Le Seigneur répondit: "Je le veux: approche et baptise-moi, pour que ma volonté s'accomplisse. Tu ne peux résister à ma volonté; je serai baptisé par toi, car je le veux. Tu trembles et, contre ma volonté, tu ne considères pas ce que j'ai demandé. Or le baptême m'appartient; accomplis l'oeuvre à laquelle tu as été appelé. Les eaux sont sanctifiées par mon baptême, c'est de moi qu'elles reçoivent le feu et l'Esprit.
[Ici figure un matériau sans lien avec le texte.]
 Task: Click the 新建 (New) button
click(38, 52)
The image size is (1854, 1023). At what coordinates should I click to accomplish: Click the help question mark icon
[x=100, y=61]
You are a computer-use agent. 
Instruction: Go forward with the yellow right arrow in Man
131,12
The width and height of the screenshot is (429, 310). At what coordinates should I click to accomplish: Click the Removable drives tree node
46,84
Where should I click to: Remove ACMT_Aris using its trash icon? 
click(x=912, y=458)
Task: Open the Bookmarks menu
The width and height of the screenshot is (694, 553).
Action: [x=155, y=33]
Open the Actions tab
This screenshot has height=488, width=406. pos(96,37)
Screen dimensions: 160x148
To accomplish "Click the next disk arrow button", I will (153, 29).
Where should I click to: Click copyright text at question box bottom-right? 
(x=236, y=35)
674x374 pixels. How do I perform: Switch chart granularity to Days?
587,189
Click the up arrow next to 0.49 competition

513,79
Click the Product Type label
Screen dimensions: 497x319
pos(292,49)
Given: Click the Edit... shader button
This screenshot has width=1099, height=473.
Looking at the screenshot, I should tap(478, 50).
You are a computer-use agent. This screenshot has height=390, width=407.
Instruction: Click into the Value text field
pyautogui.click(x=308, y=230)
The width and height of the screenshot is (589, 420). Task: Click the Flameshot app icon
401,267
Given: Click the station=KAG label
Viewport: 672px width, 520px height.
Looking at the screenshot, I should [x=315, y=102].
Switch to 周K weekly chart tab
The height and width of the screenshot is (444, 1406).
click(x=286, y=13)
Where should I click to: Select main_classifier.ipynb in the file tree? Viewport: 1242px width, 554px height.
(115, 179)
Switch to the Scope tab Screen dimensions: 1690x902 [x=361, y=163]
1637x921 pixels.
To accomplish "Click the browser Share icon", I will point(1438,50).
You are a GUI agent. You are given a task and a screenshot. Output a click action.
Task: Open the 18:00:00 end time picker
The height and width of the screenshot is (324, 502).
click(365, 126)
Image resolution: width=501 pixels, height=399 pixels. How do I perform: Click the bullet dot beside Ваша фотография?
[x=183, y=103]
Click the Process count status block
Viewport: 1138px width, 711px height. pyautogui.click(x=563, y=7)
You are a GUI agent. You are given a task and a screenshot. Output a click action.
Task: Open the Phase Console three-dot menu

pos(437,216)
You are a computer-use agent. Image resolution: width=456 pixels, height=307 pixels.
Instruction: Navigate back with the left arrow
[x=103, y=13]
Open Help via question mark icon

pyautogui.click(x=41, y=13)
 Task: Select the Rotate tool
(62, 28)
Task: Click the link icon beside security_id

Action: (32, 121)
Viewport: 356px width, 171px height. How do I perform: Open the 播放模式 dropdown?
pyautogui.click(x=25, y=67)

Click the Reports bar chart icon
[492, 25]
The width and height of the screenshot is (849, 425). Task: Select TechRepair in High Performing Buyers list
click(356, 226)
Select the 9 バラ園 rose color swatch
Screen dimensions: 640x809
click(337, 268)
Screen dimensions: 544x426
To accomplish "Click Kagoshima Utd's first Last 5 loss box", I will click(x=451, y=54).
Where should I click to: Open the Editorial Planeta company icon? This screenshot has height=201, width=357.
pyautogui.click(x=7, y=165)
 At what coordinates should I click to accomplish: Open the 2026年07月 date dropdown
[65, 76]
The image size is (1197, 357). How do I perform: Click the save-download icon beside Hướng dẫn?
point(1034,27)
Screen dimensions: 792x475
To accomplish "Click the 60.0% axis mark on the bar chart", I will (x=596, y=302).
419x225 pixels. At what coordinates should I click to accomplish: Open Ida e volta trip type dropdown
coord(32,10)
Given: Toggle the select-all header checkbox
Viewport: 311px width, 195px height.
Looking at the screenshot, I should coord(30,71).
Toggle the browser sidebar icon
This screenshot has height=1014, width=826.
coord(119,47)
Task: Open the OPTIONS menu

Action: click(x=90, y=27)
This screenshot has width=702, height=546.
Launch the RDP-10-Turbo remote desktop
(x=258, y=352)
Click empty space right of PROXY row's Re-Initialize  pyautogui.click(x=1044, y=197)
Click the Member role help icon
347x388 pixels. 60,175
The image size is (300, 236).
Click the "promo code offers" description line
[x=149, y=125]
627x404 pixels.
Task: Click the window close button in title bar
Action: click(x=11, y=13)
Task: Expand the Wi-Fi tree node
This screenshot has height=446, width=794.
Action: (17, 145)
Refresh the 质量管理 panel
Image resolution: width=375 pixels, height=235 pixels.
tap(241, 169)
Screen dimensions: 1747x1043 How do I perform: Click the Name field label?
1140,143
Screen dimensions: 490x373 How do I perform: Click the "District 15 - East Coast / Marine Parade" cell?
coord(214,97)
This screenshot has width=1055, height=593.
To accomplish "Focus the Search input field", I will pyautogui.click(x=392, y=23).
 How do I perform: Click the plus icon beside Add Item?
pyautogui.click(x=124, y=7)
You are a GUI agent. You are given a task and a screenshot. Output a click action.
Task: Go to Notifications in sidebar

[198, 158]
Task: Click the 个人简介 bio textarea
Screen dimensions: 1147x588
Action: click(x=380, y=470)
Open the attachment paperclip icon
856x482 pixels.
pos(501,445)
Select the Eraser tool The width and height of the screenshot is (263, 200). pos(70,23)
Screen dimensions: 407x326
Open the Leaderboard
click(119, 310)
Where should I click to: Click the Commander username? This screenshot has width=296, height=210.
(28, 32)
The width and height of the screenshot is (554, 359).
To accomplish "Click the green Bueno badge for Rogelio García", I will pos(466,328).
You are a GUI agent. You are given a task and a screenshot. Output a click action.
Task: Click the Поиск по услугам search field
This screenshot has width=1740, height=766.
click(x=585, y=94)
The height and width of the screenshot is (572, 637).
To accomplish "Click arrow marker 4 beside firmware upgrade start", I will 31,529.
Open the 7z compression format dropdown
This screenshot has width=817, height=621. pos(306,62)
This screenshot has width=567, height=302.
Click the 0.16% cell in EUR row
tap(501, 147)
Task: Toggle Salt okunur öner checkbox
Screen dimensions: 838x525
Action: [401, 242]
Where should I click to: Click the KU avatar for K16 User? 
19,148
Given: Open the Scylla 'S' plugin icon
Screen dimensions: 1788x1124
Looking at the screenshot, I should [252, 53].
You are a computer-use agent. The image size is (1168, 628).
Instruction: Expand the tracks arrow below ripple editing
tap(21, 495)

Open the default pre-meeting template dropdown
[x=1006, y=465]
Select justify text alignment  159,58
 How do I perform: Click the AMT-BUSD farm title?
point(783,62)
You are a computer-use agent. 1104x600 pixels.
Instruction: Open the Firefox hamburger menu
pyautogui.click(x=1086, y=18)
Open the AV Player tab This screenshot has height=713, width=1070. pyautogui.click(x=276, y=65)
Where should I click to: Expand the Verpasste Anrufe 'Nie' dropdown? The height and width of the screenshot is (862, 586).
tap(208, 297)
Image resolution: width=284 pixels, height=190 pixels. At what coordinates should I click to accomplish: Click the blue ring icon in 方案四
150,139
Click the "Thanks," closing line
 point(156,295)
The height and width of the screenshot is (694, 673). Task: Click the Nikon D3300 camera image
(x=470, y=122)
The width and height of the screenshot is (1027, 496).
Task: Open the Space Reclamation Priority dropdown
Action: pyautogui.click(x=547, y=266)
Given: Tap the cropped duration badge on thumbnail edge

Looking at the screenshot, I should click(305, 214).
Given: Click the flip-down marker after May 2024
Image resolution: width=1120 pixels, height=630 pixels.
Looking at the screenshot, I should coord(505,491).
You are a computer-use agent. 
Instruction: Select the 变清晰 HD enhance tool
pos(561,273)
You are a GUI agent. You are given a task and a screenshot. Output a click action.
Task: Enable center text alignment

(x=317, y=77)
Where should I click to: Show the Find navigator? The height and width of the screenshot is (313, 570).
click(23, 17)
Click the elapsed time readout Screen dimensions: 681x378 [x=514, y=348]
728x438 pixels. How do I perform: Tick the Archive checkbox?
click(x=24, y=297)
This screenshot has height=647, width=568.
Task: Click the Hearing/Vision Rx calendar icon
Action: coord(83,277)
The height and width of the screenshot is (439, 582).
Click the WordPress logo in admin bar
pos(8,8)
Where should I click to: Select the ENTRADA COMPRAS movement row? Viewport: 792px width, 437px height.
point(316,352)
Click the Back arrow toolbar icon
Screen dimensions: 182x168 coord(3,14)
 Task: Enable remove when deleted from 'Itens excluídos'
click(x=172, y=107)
Si je ne reçois pas le baptême, elles n'auront pas le pouvoir d'engendrer des enfants immortels. Il faut absolument que tu me baptises sans discuter, comme je l'ordonne. Je t'ai b aptisé dans le sein de ta mère, baptise-moi dans le Jourdain."

Saint Jean Baptiste répond: "Je suis un serviteur bien pauvre. Toi qui libères tous les hommes, aie pitié de moi! Je ne suis pas digne de défaire la courroie de tes sandales (cf. Mc 1,7). Qui me rendra digne de toucher ta tête sublime? J'obéis, Seigneur, à ta parole. Oui, viens vers le baptême où ton amour te pousse. L'homme qui n'est que poussière admire, avec un souverain respect, qu'il soit parvenu à cette dignité d'imposer la main à celui qui l'a modelé."

Les armées célestes restaient silencieuses; l'Époux très saint descendit dans le Jourdain; baptisé, il en remonta aussitôt et sa lumière rayonna sur le monde.

Les portes du ciel s'ouvrirent et la voix du Père se fit entendre: Celui-ci est mon Fils bien-aimé, en qui j'ai mis tout mon amour (Mt 3,17). Allons, tous les peuples, adorez-le!

Les assistants demeuraient stupéfaits d'avoir vu l'Esprit descendre pour rendre témoignage (cf. Jn 1,32-34) au Christ. Gloire, Seigneur, à ton Epiphanie, qui nous réjouit tous! Dans ta manifestation, c'est le monde entier qui a resplendi.